Ломакс издал хриплый смешок, похожий на визг мокрых котят из мешка.
– Вот что сейчас произойдет… Вы сейчас малость остынете в камере, а затем мы предъявим вам обвинение и вечерком доставим вас в суд. Если от вас последуют еще какие-то неприятности… – Он взмахнул дубинкой.
– Вы угрожаете мне, шериф?
– Вы чертовски правы! Не знаю, заметили ли вы это, но вы сейчас довольно далеко от Нью-Йорка. У нас здесь все по-другому. Вам лучше как следует подумать о том, что вы собираетесь сказать судье. А теперь давайте отведем вас в камеру, где тихо и уютно. Вы ведь именно туда хотели попасть, насколько я понимаю?
Жиртрест обошел меня сзади и, подхватив под мышки, помог подняться. Я решил побыть паинькой. Он провел меня через стальную дверь в узкий коридор, который с одной стороны ограничивала сплошная кирпичная стена, а с другой – решетки камер, до самого конца коридора. На кирпичной стене напротив каждой камеры теплилась единственная подвесная лампа. Я присмотрелся. Всего камер было пять, судя по количеству ламп. В первой уже имелся какой-то гость. Единственный обитатель. Мужчина с длинными и сальными серебристыми волосами, спящий на койке. Обуви на нем не было. Из-под порядком обтрепанных обшлагов брюк выглядывали грязные, заскорузлые и покрытые какими-то болячками пятки.
Насколько я понял, две следующие камеры были свободны – их железные двери стояли приоткрытыми. Дверь последней камеры была плотно закрыта. Камеры Энди Дюбуа.

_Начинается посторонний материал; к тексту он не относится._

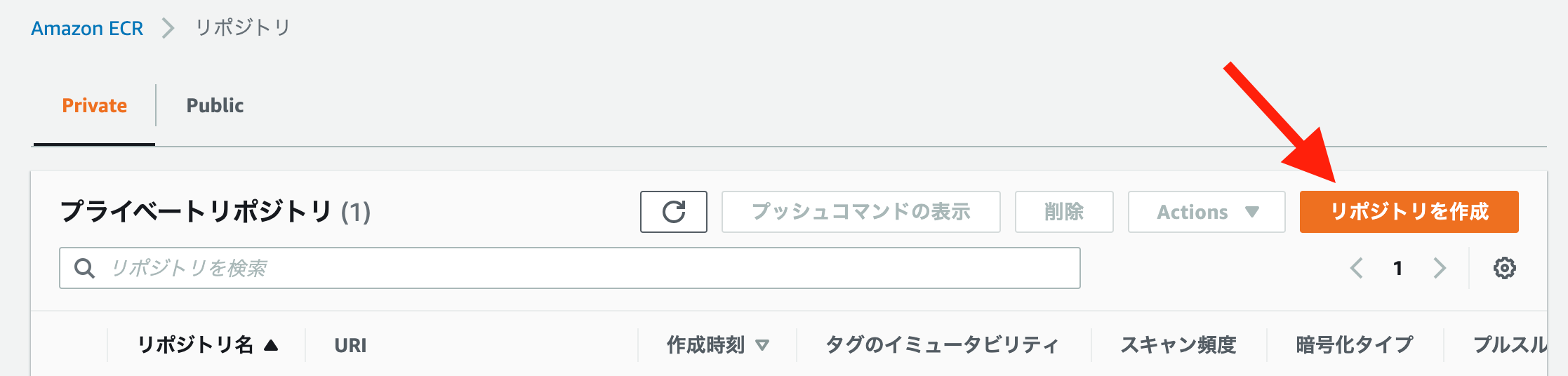This screenshot has width=1568, height=376.
Task: Open the Actions dropdown menu
Action: pos(1207,211)
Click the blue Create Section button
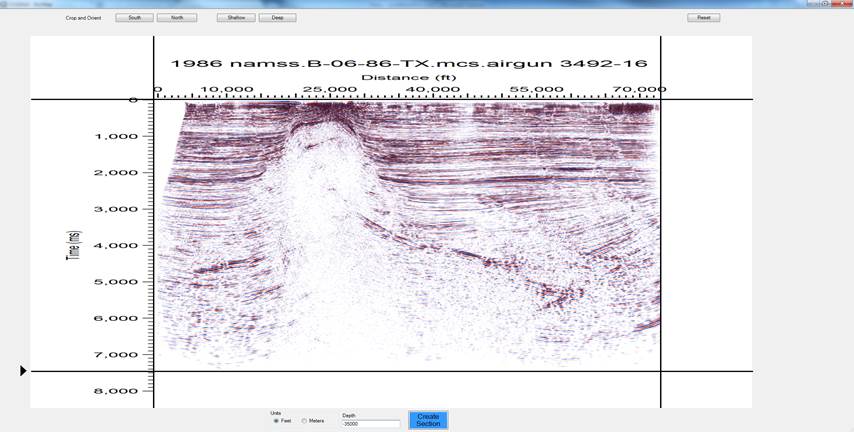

Ломакс встал передо мной. На широком кожаном ремне, поддерживаемом сбегающей с плеча перетяжкой на манер военной портупеи, у него висели кобура с «Глоком», два запасных магазина и два комплекта ключей. Отстегнув один из них, он широко распахнул дверь камеры и отступил назад. Жиртрест стоял у меня за спиной, положив мне руку на плечо. На ходу он тоже позвякивал ключами, пока мы шли сюда. Пояс у него был намного шире, чем у шерифа, и колыхался и побрякивал при каждом шаге и каждом движении его живота. Жиртрест указал мне на открытую дверь камеры. Стоя на пороге, я всего на какую-то секунду отпрянул назад. Типа как инстинктивно – ни один человек по доброй волне не позволит оставить себя взаперти. На самом же деле толкнул я Жиртреста совершенно намеренно и преследуя совершенно конкретную цель. Его реакция была полностью предсказуема. Он сильно пихнул меня в спину, и я понял, что падаю, прямо лицом вниз – руки у меня все еще были скованы наручниками сзади. Изогнувшись вправо, я нацелился на койку. Неуклюже, но довольно мягко приземлился на тонкий матрас, накрытый простыней и коричневым одеялом. Вставая, подхватил одеяло, скомкал его и уронил обратно на кровать.
Ломакс захлопнул дверь и запер ее.
– Подойди к решетке и повернись, – приказал он.